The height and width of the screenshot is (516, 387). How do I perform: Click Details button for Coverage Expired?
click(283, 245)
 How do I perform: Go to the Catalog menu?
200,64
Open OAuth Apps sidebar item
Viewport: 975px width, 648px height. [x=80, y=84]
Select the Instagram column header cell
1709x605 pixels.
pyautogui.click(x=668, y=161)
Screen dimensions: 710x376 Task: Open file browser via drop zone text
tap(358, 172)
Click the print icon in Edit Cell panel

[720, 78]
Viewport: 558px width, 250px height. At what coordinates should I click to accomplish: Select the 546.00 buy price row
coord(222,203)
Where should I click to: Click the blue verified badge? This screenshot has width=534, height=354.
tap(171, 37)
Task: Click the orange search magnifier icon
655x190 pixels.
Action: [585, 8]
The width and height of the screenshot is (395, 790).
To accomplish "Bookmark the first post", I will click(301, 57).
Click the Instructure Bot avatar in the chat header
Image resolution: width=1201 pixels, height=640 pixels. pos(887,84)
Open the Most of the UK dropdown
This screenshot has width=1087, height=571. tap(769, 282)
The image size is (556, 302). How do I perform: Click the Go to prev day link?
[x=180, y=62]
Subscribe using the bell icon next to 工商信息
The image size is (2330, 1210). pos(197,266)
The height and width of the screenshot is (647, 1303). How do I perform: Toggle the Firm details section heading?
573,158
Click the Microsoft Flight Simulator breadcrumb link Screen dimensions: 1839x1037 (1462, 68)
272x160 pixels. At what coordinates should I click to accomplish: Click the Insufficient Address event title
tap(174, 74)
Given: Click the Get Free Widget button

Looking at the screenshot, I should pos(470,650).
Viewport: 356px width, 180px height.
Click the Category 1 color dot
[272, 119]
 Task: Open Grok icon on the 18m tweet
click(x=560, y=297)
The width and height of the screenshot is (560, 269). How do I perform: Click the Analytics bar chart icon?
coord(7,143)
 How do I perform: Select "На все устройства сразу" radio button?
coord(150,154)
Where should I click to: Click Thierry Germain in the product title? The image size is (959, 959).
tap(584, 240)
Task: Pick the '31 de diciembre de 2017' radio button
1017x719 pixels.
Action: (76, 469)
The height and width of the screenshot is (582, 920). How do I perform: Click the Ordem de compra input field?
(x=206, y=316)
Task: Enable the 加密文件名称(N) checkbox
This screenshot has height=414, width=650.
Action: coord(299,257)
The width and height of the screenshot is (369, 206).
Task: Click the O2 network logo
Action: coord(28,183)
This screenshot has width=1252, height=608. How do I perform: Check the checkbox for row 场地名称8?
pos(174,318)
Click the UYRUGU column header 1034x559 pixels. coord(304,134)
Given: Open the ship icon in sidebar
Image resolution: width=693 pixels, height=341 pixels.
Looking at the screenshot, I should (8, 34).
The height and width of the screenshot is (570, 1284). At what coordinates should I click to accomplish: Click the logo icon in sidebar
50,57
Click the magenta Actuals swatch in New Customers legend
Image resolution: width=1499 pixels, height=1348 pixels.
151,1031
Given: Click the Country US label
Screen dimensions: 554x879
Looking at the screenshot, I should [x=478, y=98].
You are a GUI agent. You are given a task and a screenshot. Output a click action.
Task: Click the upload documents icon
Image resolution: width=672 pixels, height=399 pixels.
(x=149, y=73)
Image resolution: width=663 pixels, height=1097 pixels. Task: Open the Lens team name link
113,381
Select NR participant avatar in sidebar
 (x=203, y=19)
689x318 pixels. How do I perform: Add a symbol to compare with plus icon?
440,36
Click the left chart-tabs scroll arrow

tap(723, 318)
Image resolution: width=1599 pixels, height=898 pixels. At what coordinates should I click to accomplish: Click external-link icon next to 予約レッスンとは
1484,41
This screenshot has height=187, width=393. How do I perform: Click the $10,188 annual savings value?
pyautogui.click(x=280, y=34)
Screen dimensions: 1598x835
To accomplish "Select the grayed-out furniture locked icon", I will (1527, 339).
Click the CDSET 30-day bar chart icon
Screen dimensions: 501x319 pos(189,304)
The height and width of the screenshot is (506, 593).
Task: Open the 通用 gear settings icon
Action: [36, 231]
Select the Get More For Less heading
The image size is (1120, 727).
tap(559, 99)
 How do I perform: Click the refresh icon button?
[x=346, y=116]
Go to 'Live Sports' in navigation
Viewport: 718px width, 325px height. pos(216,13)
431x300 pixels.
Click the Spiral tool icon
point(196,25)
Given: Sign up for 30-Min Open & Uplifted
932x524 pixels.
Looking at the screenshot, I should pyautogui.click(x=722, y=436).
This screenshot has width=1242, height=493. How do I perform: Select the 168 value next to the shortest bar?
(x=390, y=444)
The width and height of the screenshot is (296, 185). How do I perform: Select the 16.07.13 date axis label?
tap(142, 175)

----------

Convert the lines of the listing above into a JSON list of strings, one string per line, starting with the line that contains "Viewport: 356px width, 180px height." and going on through the line that contains "Click the UYRUGU", both included. Leave out any blank lines and include nothing outside that range.

[Output below]
[
  "Viewport: 356px width, 180px height.",
  "Click the Category 1 color dot",
  "[272, 119]",
  " Task: Open Grok icon on the 18m tweet",
  "click(x=560, y=297)",
  "The width and height of the screenshot is (560, 269). How do I perform: Click the Analytics bar chart icon?",
  "coord(7,143)",
  " How do I perform: Select \"На все устройства сразу\" radio button?",
  "coord(150,154)",
  "Where should I click to: Click Thierry Germain in the product title? The image size is (959, 959).",
  "tap(584, 240)",
  "Task: Pick the '31 de diciembre de 2017' radio button",
  "1017x719 pixels.",
  "Action: (76, 469)",
  "The height and width of the screenshot is (582, 920). How do I perform: Click the Ordem de compra input field?",
  "(x=206, y=316)",
  "Task: Enable the 加密文件名称(N) checkbox",
  "This screenshot has height=414, width=650.",
  "Action: coord(299,257)",
  "The width and height of the screenshot is (369, 206).",
  "Task: Click the O2 network logo",
  "Action: coord(28,183)",
  "This screenshot has width=1252, height=608. How do I perform: Check the checkbox for row 场地名称8?",
  "pos(174,318)",
  "Click the UYRUGU column header 1034x559 pixels. coord(304,134)"
]